Have our educators swallowed whole the assumption that modernisation driven by economic and social development would lead to the demise of religion and associated forms of fanaticism and fundamentalism? Have we taken it for granted that exposure to liberal pluralist values of itself would lead to adoption of those values? The shock effect of the news report of a British-trained physician joining ISIS raises these questions for us. Has our education system and indeed our political culture failed to communicate the values and form the quality of citizens and participants on which we rely for our way of life? Panic responses such as the CONTEST agenda are not sufficient to remedy the defect.
A similar question is provoked by the Brexit debate. It is curious how the terms of the debate are formulated in prognoses of costs and benefits of the alternatives of staying or leaving the European Union. Were the reasons for belonging only ever economic? And if other reasons were significant, why aren’t we literate in them, why haven’t we a familiarity with them, so that we can invoke, discuss and, if necessary, criticise them? As we have educated people in sciences and technology but not in citizenship, politics and religion, we have neglected to form the political culture in which a reasonable debate about membership of the EU can take place.
Slogans like ‘Britain Stronger in Europe’ come to mind. We may hear and see such statements frequently, but what do they mean? What does this strength actually consist in? Here is one answer, which is rarely articulated in the debate: we have responsibilities, and we are strong when we have the appropriate institutions to realise those responsibilities and to achieve worthwhile objectives. In other words, strength manifests itself in the exercise of solidarity and subsidiarity, and this means that the now familiar rhetoric of British politicians about what is best for Britain exclusively is misplaced.
The principle of solidarity reminds us that our common humanity, our interdependence, and our knowledge of the plight of our neighbours oblige us to take steps to deal with the problems that affect them. Some may deny that we have responsibilities for others. But ethicists identify for us the grounds of obligation: if there is someone in need; if you have the capacity to do something about it; and if you are nearby, then you have a responsibility to act.
Need, capacity and proximity make you responsible. To act effectively to fulfil this responsibility, we need appropriate institutions at different levels, global (for example, the United Nations) and regional or continental (for example, the EU). Unlike NATO, for example, the purpose of which from its foundation has been to offer military security to Europe, the needs to be addressed by the EU and therefore its corresponding capacities are not narrowly identified. The range of needs is wider than but includes security, given the ancestry of the Union in the rebuilding of relationships between countries and nations which had been bitter enemies. 1870, 1914, 1939: within a span of only 70 years Germany and France had been three times in a vicious war. That is the headline example, but other countries can be named too. Italy and Germany in the Spanish Civil War, Poland and Czechoslovakia as victims of Nazi Germany, and recently the turmoil in the Balkans following the disintegration of Yugoslavia.
In addition to military security, there is a less tangible but even more important bulwark against war in the bonds of solidarity and the cultivation of familiarity with each other and one another’s problems, and the collaboration in institutions which are designed to address those problems.
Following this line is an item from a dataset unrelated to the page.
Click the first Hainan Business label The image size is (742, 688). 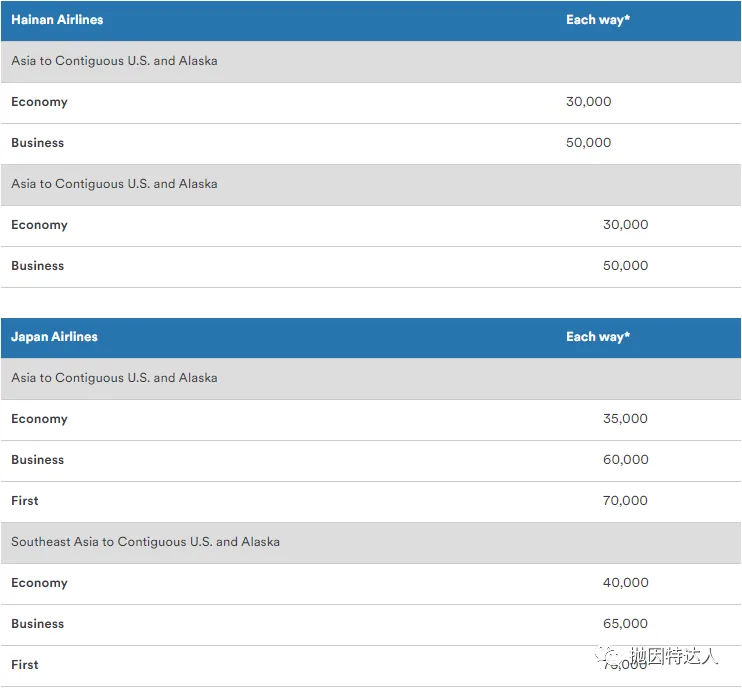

Very much aware of the dangers of war and the associated consequences, those who created the European Union have worked to build safeguards against war by creating these bonds and fostering collaboration in structures of shared responsibility. As a current member of the EU, Britain accepts it must play its part in exercising that responsibility; to decide to leave is to declare an unwillingness to be responsible, along with others, for the maintenance of a common good: the peace we take for granted. The EU would be very much weaker without the presence of the UK and its capacity to act would be diminished. In this context, the example of the USA, which has been a leading player in NATO, deserves notice and emulation. The USA might well have decided to leave Europe to its fate: why should its taxpayers contribute to the security of Europe? We in Europe have perhaps taken it for granted that they should and have not been too scrupulous in offering our thanks. But their involvement in NATO is an example of a country accepting a responsibility and bearing the costs associated with it for the sake of benefits and values which accrue to others as well as to itself.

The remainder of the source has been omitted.